Input data:
►

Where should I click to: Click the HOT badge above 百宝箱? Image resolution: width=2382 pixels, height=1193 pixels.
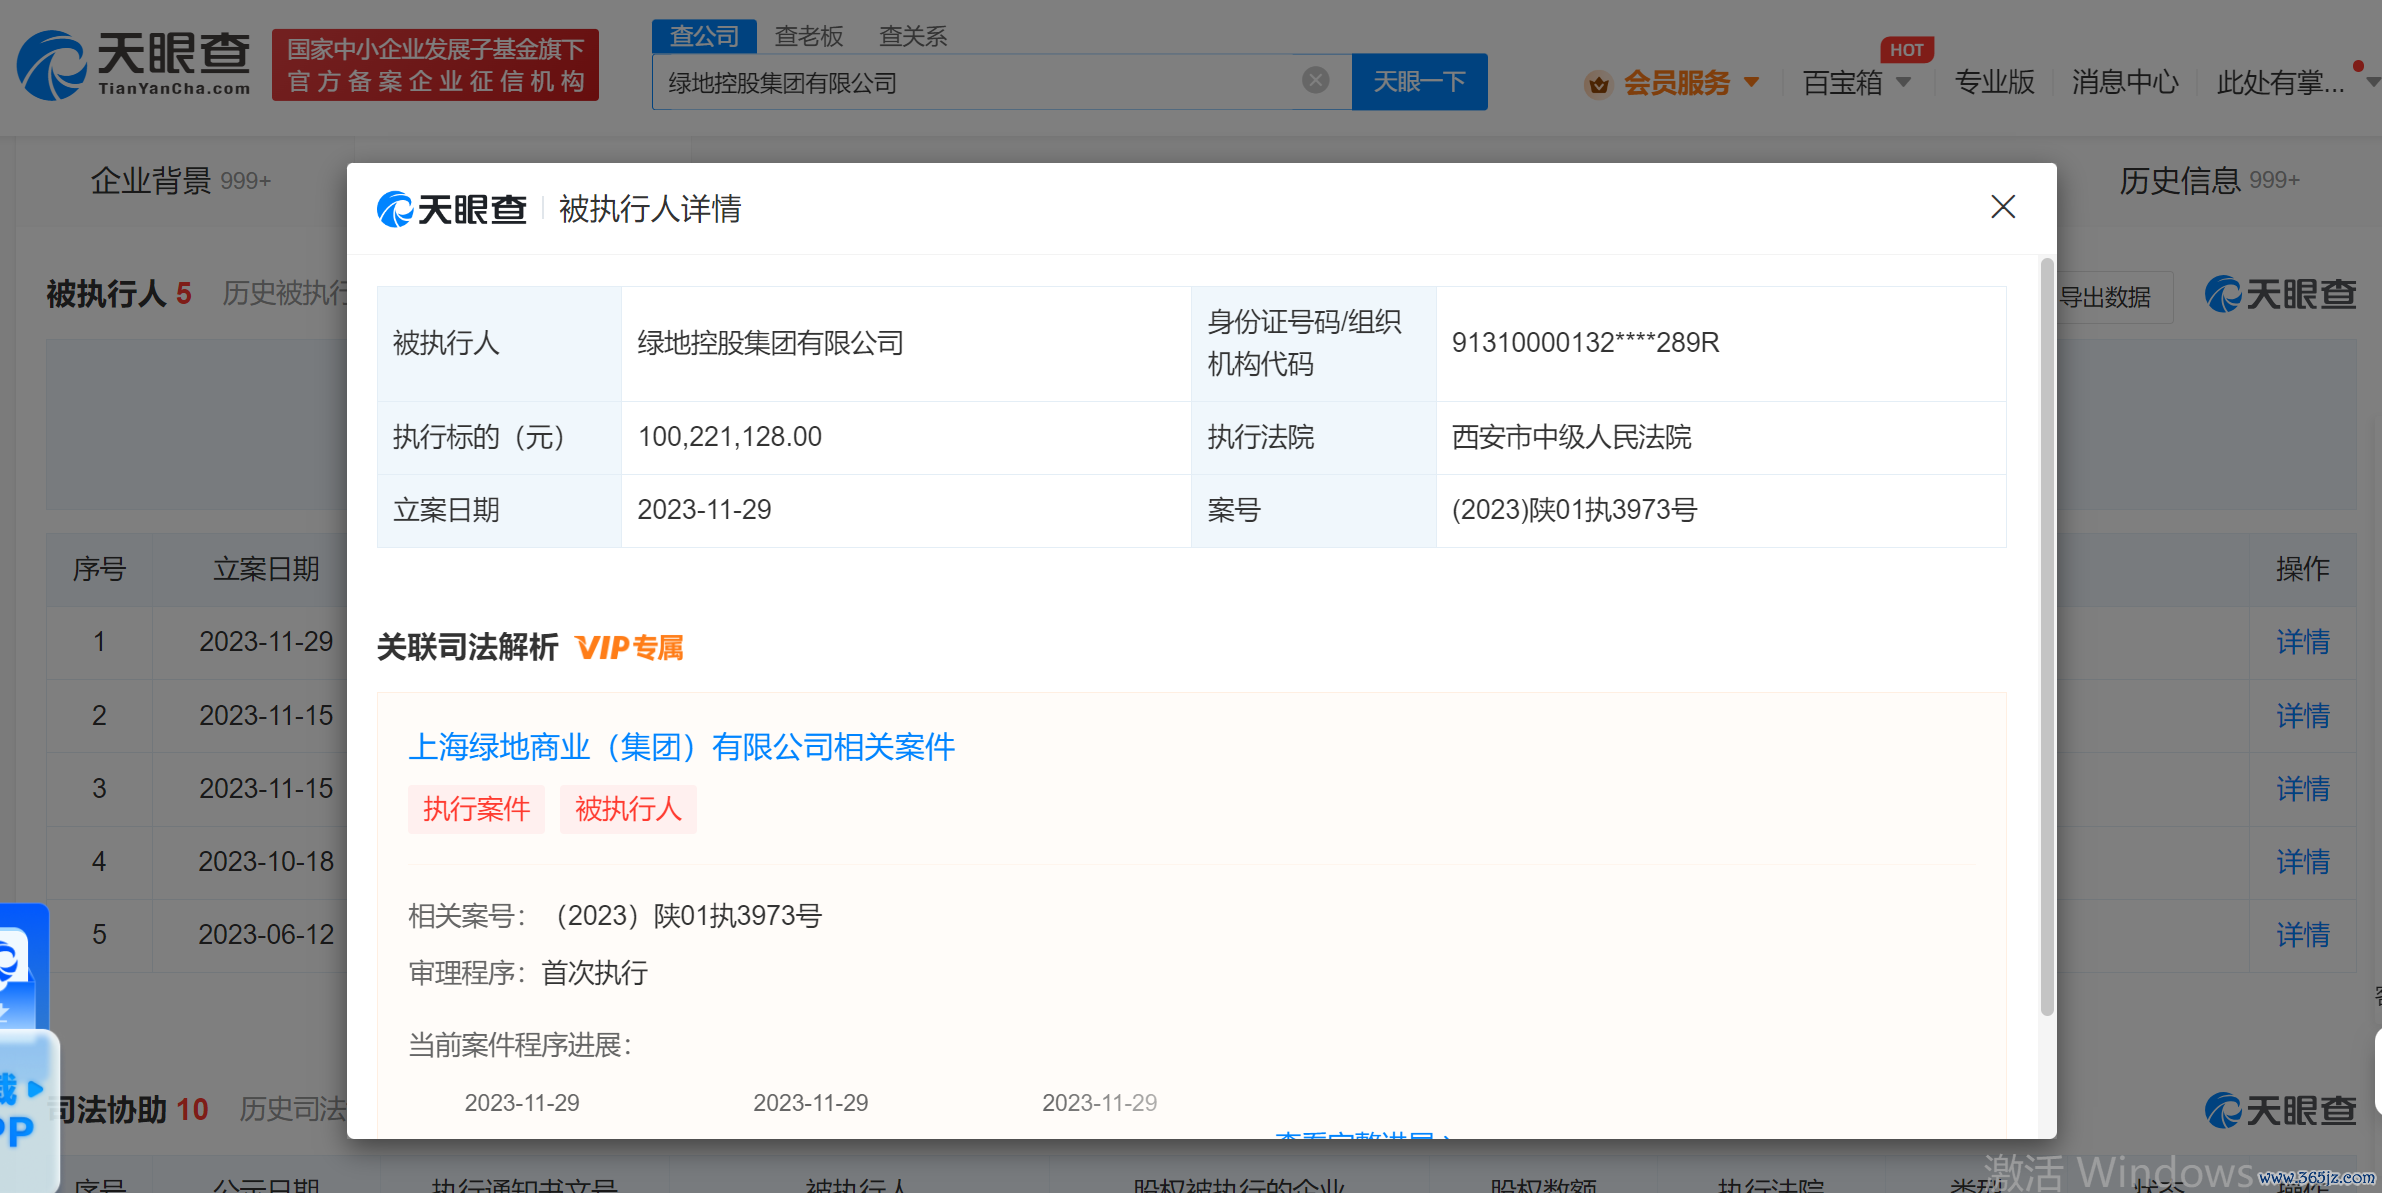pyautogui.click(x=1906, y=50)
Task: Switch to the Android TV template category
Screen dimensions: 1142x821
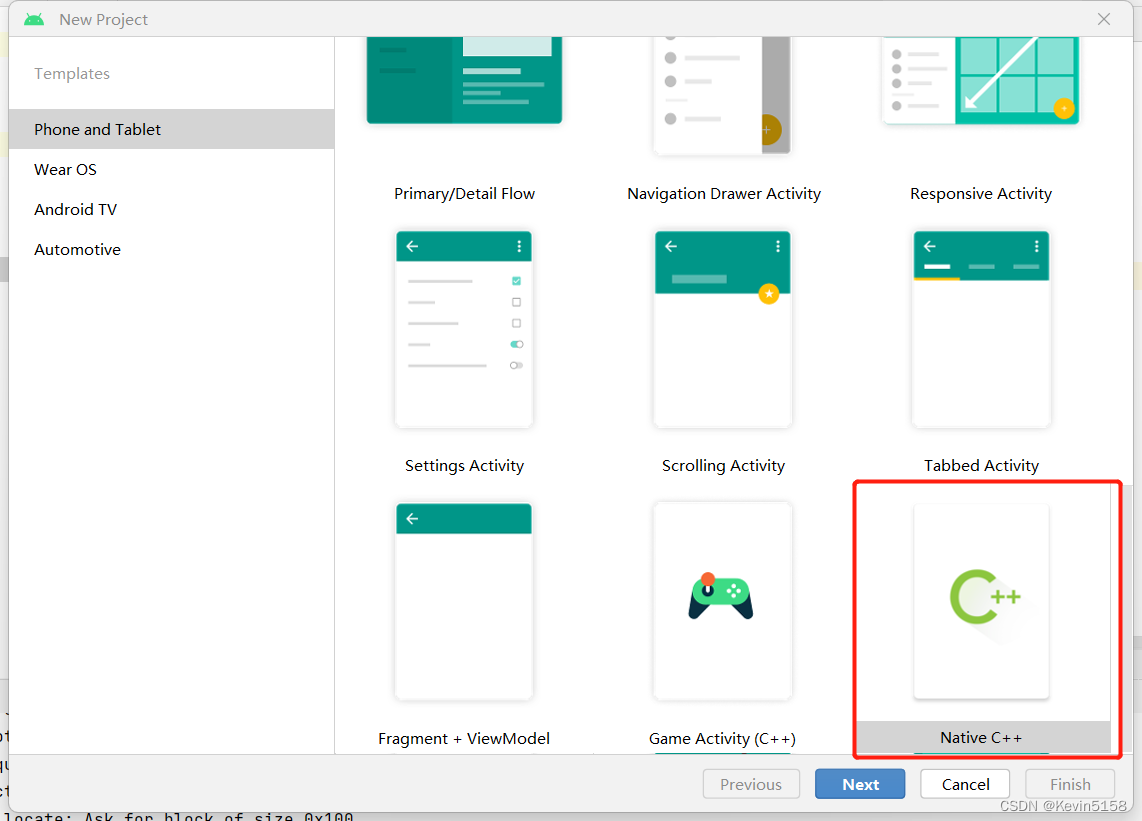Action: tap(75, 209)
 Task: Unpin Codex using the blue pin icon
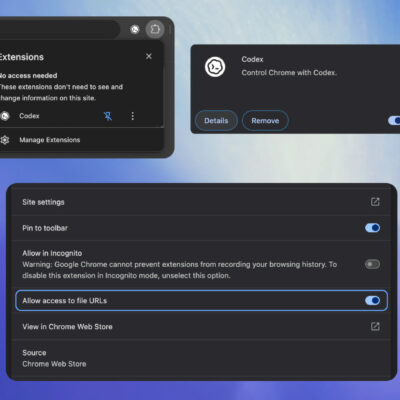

◄
►

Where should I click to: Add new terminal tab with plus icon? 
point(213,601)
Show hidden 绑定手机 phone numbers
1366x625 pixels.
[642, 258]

◄
►

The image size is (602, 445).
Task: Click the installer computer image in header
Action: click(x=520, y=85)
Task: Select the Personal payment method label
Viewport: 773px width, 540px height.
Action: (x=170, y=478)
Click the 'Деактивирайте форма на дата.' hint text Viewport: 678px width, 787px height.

◄

Goal: Rescale the stretch from the line containing "Where should I click to: Click" through the line containing "Task: Unpin Codex using the blue pin icon", both included, by reproducing every line with the requests intact and multiplying each coordinate in the answers by 1.3, rounded to whole numbers with halves rounded up. Leave the pictures out of your answer.

Complete output:
Where should I click to: Click the HOT badge above 百宝箱? Image resolution: width=2382 pixels, height=1193 pixels.
pyautogui.click(x=2478, y=65)
Task: Switch to the Android TV template category
Screen dimensions: 1142x821
Action: tap(98, 272)
 Task: Unpin Codex using the blue pin icon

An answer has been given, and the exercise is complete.